- **REQUIRED ACTION**
The answer is the full set of records below, transcribed exactly.

============

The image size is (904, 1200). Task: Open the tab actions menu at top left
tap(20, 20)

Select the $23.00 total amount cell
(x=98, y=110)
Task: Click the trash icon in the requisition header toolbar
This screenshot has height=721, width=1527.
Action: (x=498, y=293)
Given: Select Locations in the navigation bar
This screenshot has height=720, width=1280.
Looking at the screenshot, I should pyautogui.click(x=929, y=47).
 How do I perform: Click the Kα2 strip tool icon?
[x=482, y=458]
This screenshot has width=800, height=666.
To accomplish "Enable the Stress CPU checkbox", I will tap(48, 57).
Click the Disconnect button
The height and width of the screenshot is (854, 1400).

============

- **EXPECTED OUTPUT**
The image size is (904, 1200). Task: Open the tab actions menu at top left
tap(20, 20)

Select the $23.00 total amount cell
(x=98, y=110)
Task: Click the trash icon in the requisition header toolbar
This screenshot has height=721, width=1527.
Action: (x=498, y=293)
Given: Select Locations in the navigation bar
This screenshot has height=720, width=1280.
Looking at the screenshot, I should pyautogui.click(x=929, y=47).
 How do I perform: Click the Kα2 strip tool icon?
[x=482, y=458]
This screenshot has width=800, height=666.
To accomplish "Enable the Stress CPU checkbox", I will tap(48, 57).
Click the Disconnect button
The height and width of the screenshot is (854, 1400).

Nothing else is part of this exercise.